Only one playoff team ends its season on a win. That team gets to lift the Stanley Cup and proclaim themselves champions of the hockey world. For everyone else, including the Vegas Golden Knights, the year ends in disappointment. This series looks at who performed well – and not so well – for the VGK in the bubble.
You could begin and end this list with Shea Theodore. His production at both ends of the ice really separates him from the pack and leads all playoff performers for the Golden Knights.
Just look at the numbers: Led the VGK in assists (12) and points (19), tied for second in goals (7) behind only Alex Tuch. His plus-7 rating was second only to Alec Martinez at plus-11. He also led the VGK with 80 shots.
To me, an even more telling statistic is his placing second in TOI (22:24) to only Nate Schmidt. Theodore played all 20 Golden Knights playoff games and logged a lot of minutes in all situations. Theodore played in the big moments and played in them often.
Consider that only Tampa Bay’s Victor Hedman has more goals by a defenseman than Theodore in this playoffs. Those two are the only names found in the Top-25 playoff goal scorers when it comes to defenders. When it comes to point totals, only Dallas’ Miro Heiskanen’s breakout 25-point effort is better among blueliners than Theodore’s 19 points.

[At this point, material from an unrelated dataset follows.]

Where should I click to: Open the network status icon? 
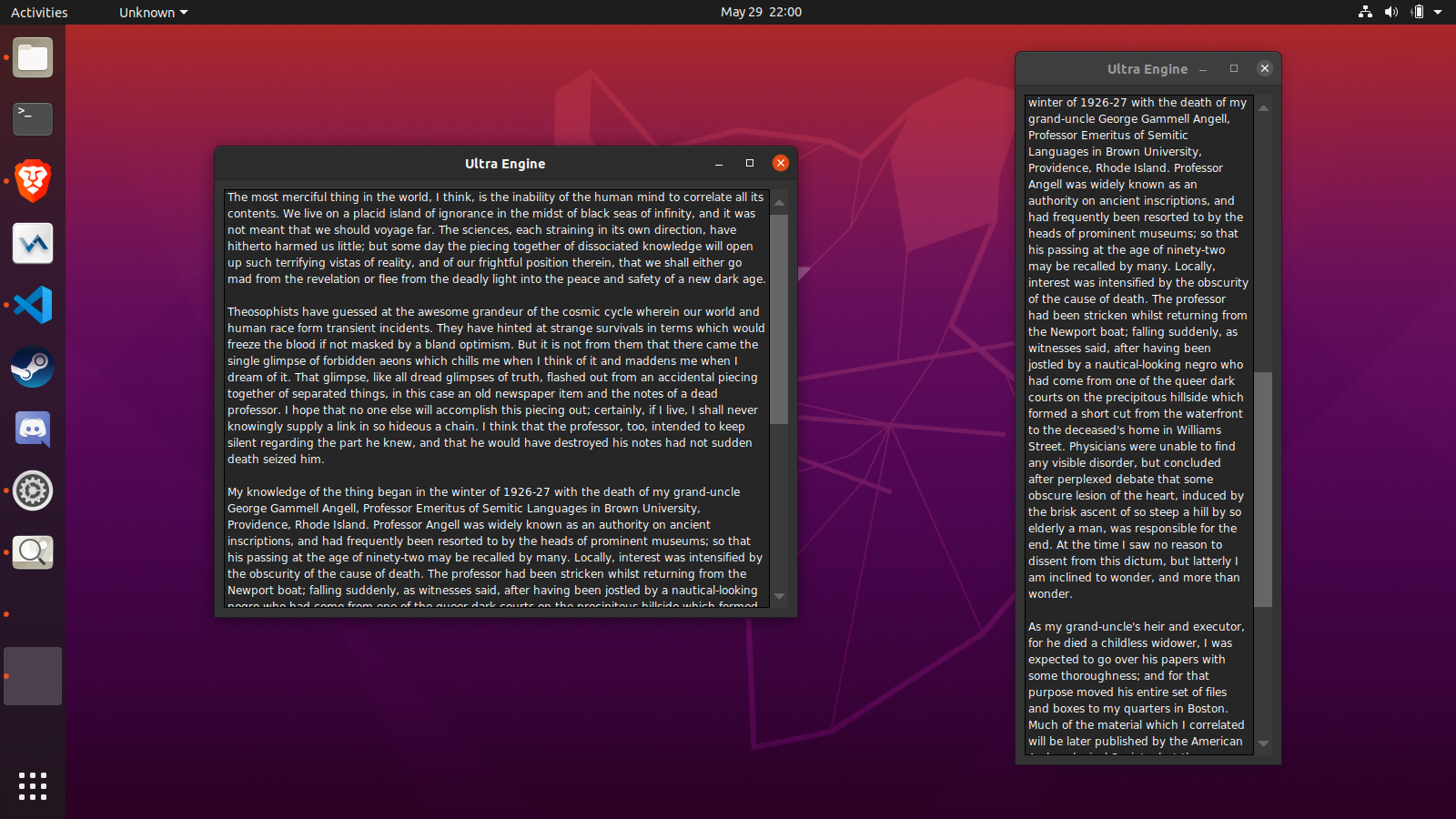[x=1365, y=12]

Theodore showed us that he will be a core component of the Golden Knights D corps for years to come. At only 25-years-old, he should go nowhere but up.
In the 2020 bubble, Tuch doubled his career playoff output from 12 to 24 points. He led the VGK with eight goals and three game-winning goals. Tuch was also third with a plus-5 rating, tops among VGK forwards, and placed fourth with 12 points.

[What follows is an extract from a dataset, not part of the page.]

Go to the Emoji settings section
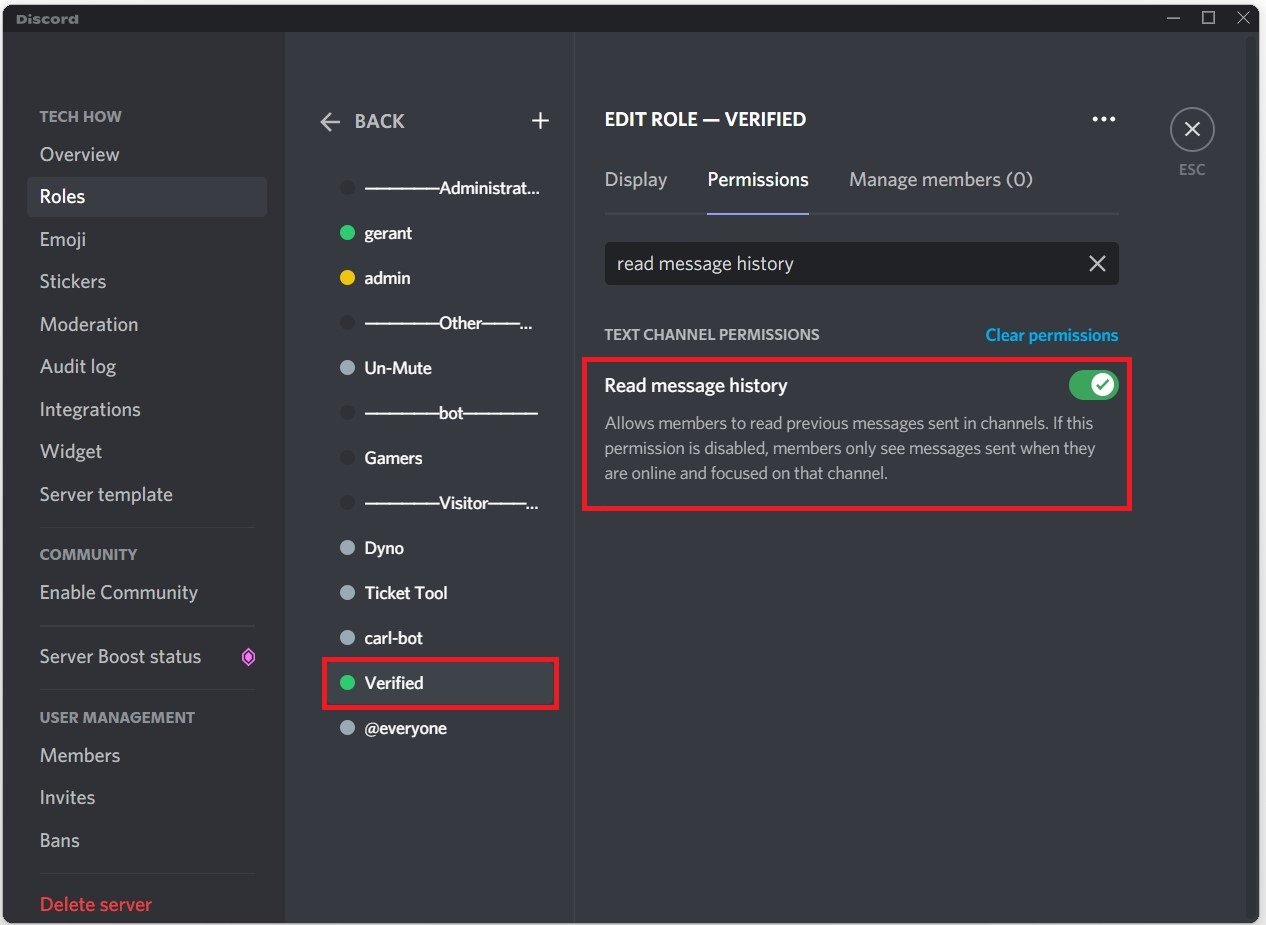This screenshot has height=925, width=1266. [63, 240]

Not too bad for a guy who really didn’t have a settled line position during the round-robin. When he did get a chance to fill in for the injured Max Pacioretty, he didn’t look out of place. Tuch showed his potential to be a top-six scoring threat for years to come.

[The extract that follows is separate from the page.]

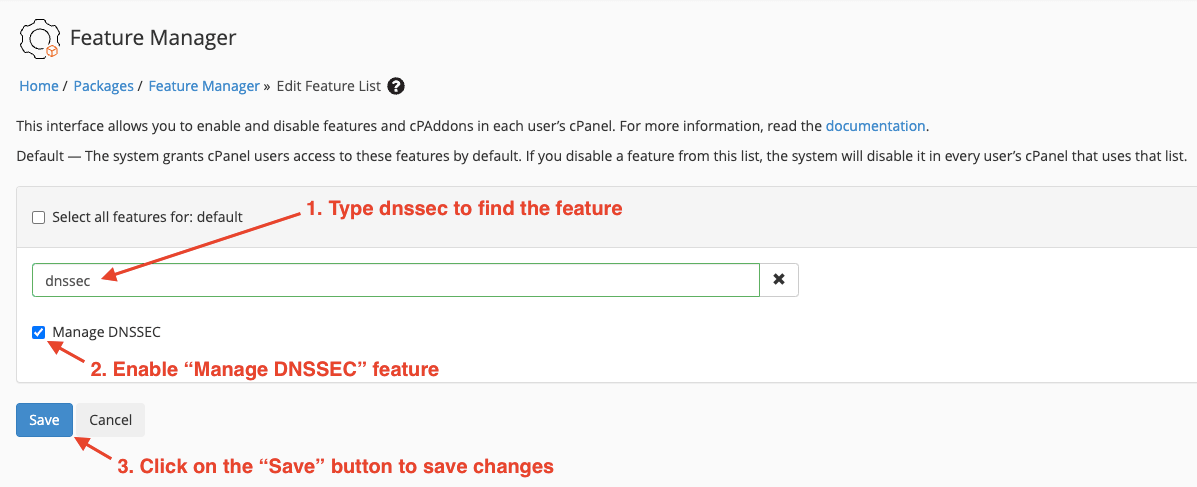Save the feature list changes
Image resolution: width=1197 pixels, height=487 pixels.
(x=44, y=420)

Another young Vegas player at only 24, Tuch showed that he could put pucks in the net despite the pressure of the post-season. It was also nice to see him rebound from a disappointing regular season with only eight goals and 17 points in 42 games.
When the Vegas sent a pair of second-round picks to the Los Angeles Kings for veteran defenseman Alec Martinez, I got excited. Many of the trades that put teams over the edge aren’t superstar acquisitions. They’re players brought in with a purpose. This was exactly that type of deal, meant to shore up the defense for a deep run.
The 33-year-old Martinez brought two Stanley Cup rings from LA and a veteran presence that was needed on a blue line with only two other defensemen over 30 (Deryk Engelland – 38 and Nick Holden – 33). His Corsi-For Percentage (56.9) and Fenwick-For Percentage (59.1) were up from his numbers in the regular season after the trade. He also led the team with a plus-11 mark while placing third in TOI at 22:05, just 19 seconds average behind Shea Theodore.
Vegas would do well to retain Martinez for a few more seasons to help promote growth and stability for developing defenders like Theodore, Zach Whitecloud, and Nicolas Hague.